To get a bad string of length $n$ ending in $0$, for instance, you must start with a bad string of length $n-1$ ending in either $1$ or $2$ and tack on a $0$. To get a bad string of length $n$ ending in $2$, you can start with any bad string of length $n-1$ and tack on a $2$.

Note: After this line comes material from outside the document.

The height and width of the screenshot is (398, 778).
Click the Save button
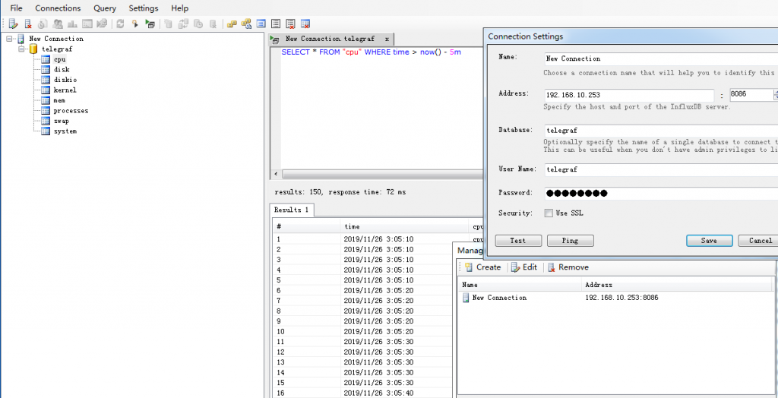[x=709, y=241]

Adding these three recurrences, we see that

$$\begin{align*} b_n&=3b_{n-1}-c_{n-1}-d_{n-1}\\ &=3b_{n-1}-b_{n-1}+e_{n-1}\\ &=2b_{n-1}+e_{n-1}\\ &=2b_{n-1}+b_{n-2}\;. \end{align*}$$

Now rewrite this recurrence in terms of the the $a_k$s and solve for $a_n$:

$$\begin{align*} 3^n-a_n&=2(3^{n-1}-a_{n-1}+3^{n-2}-a_{n-2}\\ &=2\cdot3^{n-1}+3^{n-2}-2a_{n-1}-a_{n-2}\;, \end{align*}$$

so

$$\begin{align*} a_n&=2a_{n-1}+a_{n-2}+3^n-2\cdot3^{n-1}-3^{n-2}\\ &=2a_{n-1}+a_{n-2}+3^{n-1}-3^{n-2}\\ &=2a_{n-1}+a_{n-2}+2\cdot3^{n-2}\;. \end{align*}$$

The point here is that it’s easier to see the recurrences for $c_n,d_n$, and $b_n$ than to see that for $a_n$ or $b_n$ directly, and it turns out not to be too hard to combine them to get what we want.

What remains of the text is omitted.